В битве Гюи уцелел, но его замучил стыд. А позже страшное чувство ответственности за все, что происходит в стране, прямо-таки не давало отставному сержанту спокойно дышать. Быть рядовым гражданином — и знать, что это ты решаешь за королей и министров… Тут-то и подвернулся старый приятель, возвратившийся из русского плена. В России беднягу отослали под Барашов, там его пригрела хлебосольная помещичья семья, и сейчас бывший пленный обращал в деньги свое парижское имущество, чтобы снова уехать на реку Хопер. Как красиво звучало в его устах это название! Он уверил Гюи, что французу с орденом в России найдется и занятие, и невеста, оба же они слишком гордые люди, чтобы жить в родной стране, когда в ней стоят вражеские войска. Гюи мог, конечно, захотеть, чтобы они покинули Францию… Но ведь уже столько раз желанное приводило к ненавистному…
…Да, гордостью моего архива могло стать это письмо. В конце его, кстати сказать, Гвидон Николаевич сообщал, что недавно писал государю Александру II, призывая его отменить крепостное право. Мол, раз он, Куртенев, так решил, значит, время пришло.
Под документом стояла дата: 15 ноября 1859 года.
Я почти невежливо перебил Гвидона, пустившегося в общие рассуждения относительно возможности предсказывать будущее.
— Прости, давно хочу спросить, что ты знаешь о своем предке-французе?
— О, от тебя, товарищ историк, ничто не укроется. Сознаюсь, проводил я насчет него, в юности еще, некое исследование. Деда тоже успел расспросить, а тот в 1870 году родился, и хоть француза в живых не застал, зато от отца много о нем слышал. Знаешь, я тогда даже родословное древо составил. Но француз ведь даже и дворянином по рождению не был, фамилия его — просто Куртене, без “де”. По этой линии знатностью мне не похвастать. Вот Веденеевы, семья прапрабабки, те еще при Иване Грозном поместья получили, грамоты я сам в московском архиве видел.

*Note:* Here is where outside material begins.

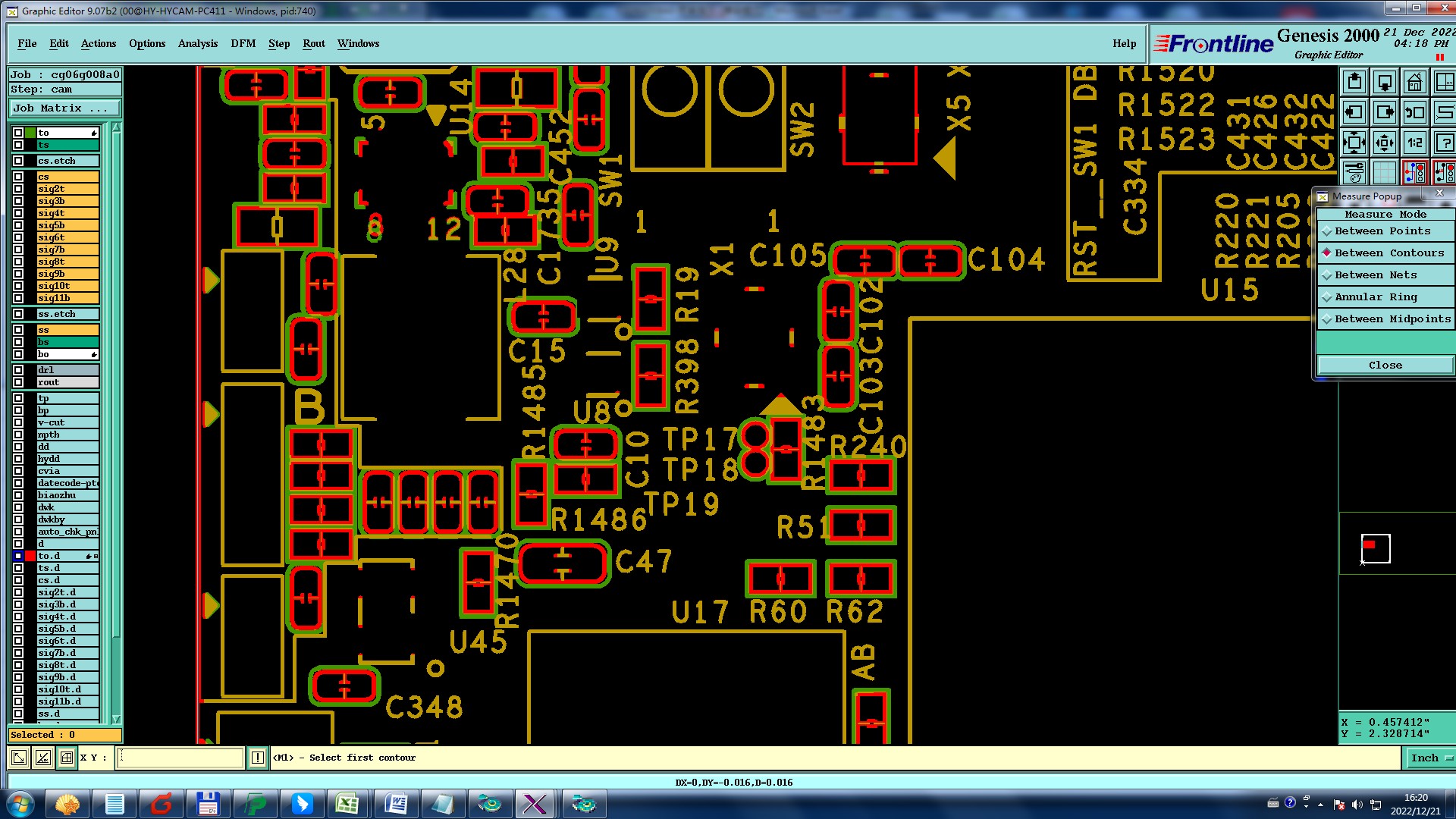Open Excel from the Windows taskbar

pos(347,803)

— Что же ты род не продолжаешь? Сам-то с двадцатого? В сорок четыре пора бы о потомках подумать.
— Еще не поздно. Гюи как раз в моем возрасте на Марии Веденеевой женился. Но ты прав, действительно пора, а то ведь я, похоже, последний из Куртеневых. Хотя, знаешь, во мне крови Куртене и вовсе нет. Моя мать за Николая Гвидоновича в двадцать третьем вышла. Я ее сын от первого мужа. Комбриг меня тогда усыновил и даже имя мне переменил, не только фамилию.

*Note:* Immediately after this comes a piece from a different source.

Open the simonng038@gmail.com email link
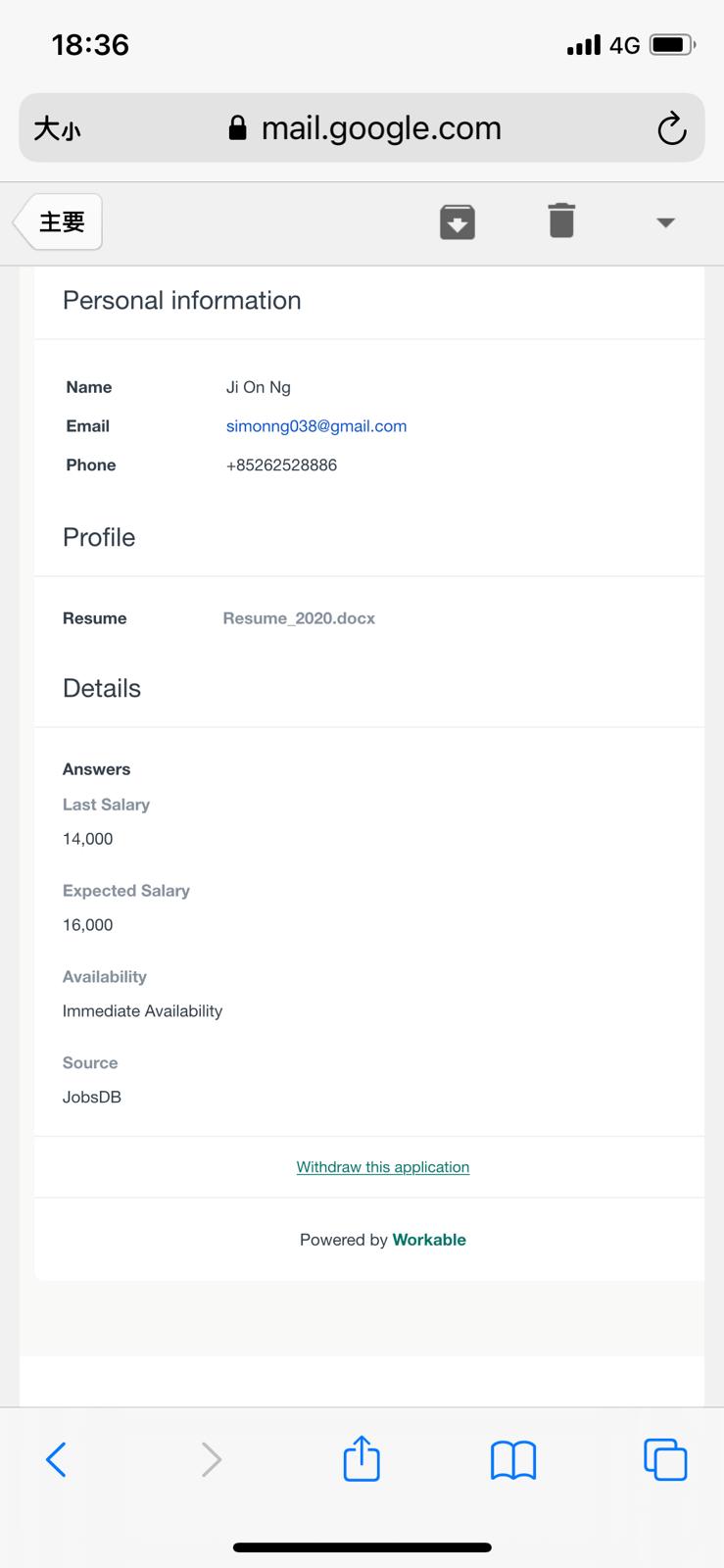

Я едва сдержал вздох облегчения.
А Гвидон — или как там его звали на самом деле — уже копался в книжном шкафу и, наконец, с торжеством вытащил оттуда свернутый в трубку лист ватмана и развернул его передо мною на столе.
В основании аккуратно начертанного тушью родословного древа были два кружка, обведенные вокруг имен Гюи Куртене-Куртенева, 1774 года рождения, и Марии Веденеевой, родившейся в 1790 году. Их единственный сын Николай стал отцом Ульяны и Гвидона. Сын последнего, Николай, и был героем первой мировой и гражданской. Он-то и усыновил моего приятеля.

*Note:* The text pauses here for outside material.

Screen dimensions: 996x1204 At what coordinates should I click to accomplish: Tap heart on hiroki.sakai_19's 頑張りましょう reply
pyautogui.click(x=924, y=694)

— А собственных, не приемных, детей у Николая Гвидоновича не было? — спросил я.
— Нет. Я бы знал.
— А что сестра твоего деда? — спросил я уже для очистки совести.
— Родилась Ульяна, видишь, в восемьсот восьмидесятом, в первую революцию ушла из семьи, говорил дед, стала эсеркой, попала в ссылку в Сибирь, там вышла замуж, тоже за революционера, уж не знаю, из какой партии. Отец в сорок втором или сорок третьем получил от нее письмо из Москвы — стала, видно искать родню на старости лет. Кажется, были у нее в столице сын и внук, но боюсь соврать: померла она не позже сорок четвертого, а я всю войну оттрубил на фронте и вернулся, потеряв всякий интерес к своей родословной. У отца, кстати, наличествовали в сорок седьмом неприятности в духе времени, не до розысков неизвестных родственников было, да и вряд ли обрадовались бы они, найди я их тогда. Фамилия ее мужа была Артамонов… Что ты так побледнел?